Here are a few examples based on the same test document and assumin a terminal using ISO-8859-1 as the text encoding:

~/XML -> ./xmllint isolat1 
<?xml version="1.0" encoding="ISO-8859-1"?>
<très>là</très>
~/XML -> ./xmllint --encode UTF-8 isolat1 
<?xml version="1.0" encoding="UTF-8"?>
<très>là  </très>
~/XML -> 

The same processing is applied (and reuse most of the code) for HTML I18N processing. Looking up and modifying the content encoding is a bit more difficult since it is located in a <meta> tag under the <head>, so a couple of functions htmlGetMetaEncoding() and htmlSetMetaEncoding() have been provided.
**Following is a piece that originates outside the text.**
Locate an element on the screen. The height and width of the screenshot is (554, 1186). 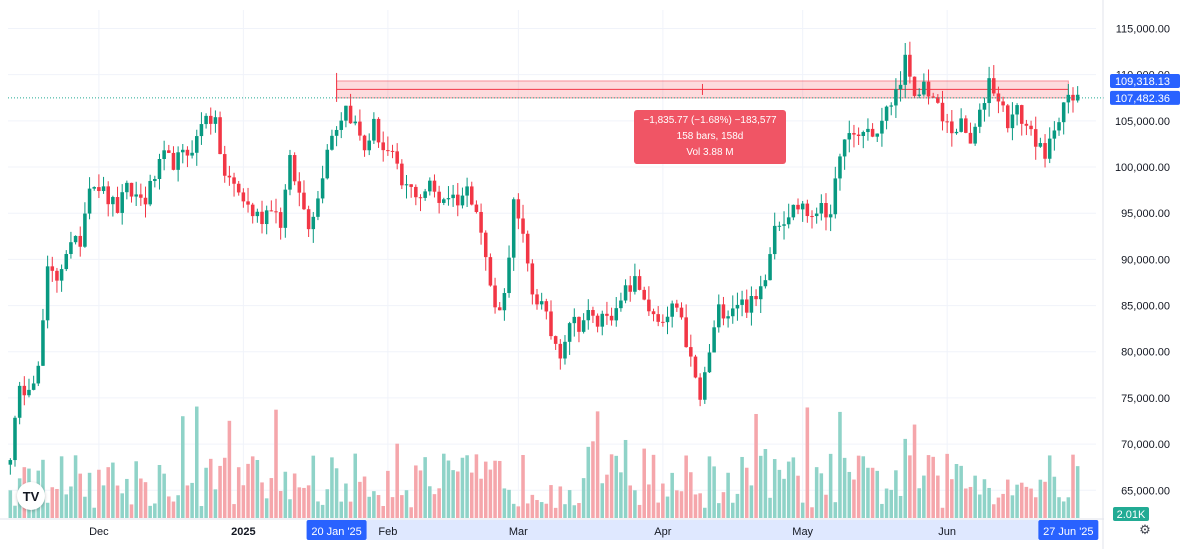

The parser also attempts to switch encoding on the fly when detecting such a tag on input. Except for that the processing is the same (and again reuses the same code).

Default supported encodings

libxml2 has a set of default converters for the following encodings (located in encoding.c):

  1. UTF-8 is supported by default (null handlers)
  2. UTF-16, both little and big endian
  3. ISO-Latin-1 (ISO-8859-1) covering most western languages
  4. ASCII, useful mostly for saving
  5. HTML, a specific handler for the conversion of UTF-8 to ASCII with HTML predefined entities like &copy; for the Copyright sign.

More over when compiled on an Unix platform with iconv support the full set of encodings supported by iconv can be instantly be used by libxml. On a linux machine with glibc-2.1 the list of supported encodings and aliases fill 3 full pages, and include UCS-4, the full set of ISO-Latin encodings, and the various Japanese ones.

To convert from the UTF-8 values returned from the API to another encoding then it is possible to use the function provided from the encoding module like UTF8Toisolat1, or use the POSIX iconv() API directly.

Encoding aliases

From 2.2.3, libxml2 has support to register encoding names aliases. The goal is to be able to parse document whose encoding is supported but where the name differs (for example from the default set of names accepted by iconv). The following functions allow to register and handle new aliases for existing encodings. Once registered libxml2 will automatically lookup the aliases when handling a document:

  • int xmlAddEncodingAlias(const char *name, const char *alias);
  • int xmlDelEncodingAlias(const char *alias);
  • const char * xmlGetEncodingAlias(const char *alias);
  • void xmlCleanupEncodingAliases(void);

How to extend the existing support

Well adding support for new encoding, or overriding one of the encoders (assuming it is buggy) should not be hard, just write input and output conversion routines to/from UTF-8, and register them using xmlNewCharEncodingHandler(name, xxxToUTF8, UTF8Toxxx), and they will be called automatically if the parser(s) encounter such an encoding name (register it uppercase, this will help). The description of the encoders, their arguments and expected return values are described in the encoding.h header.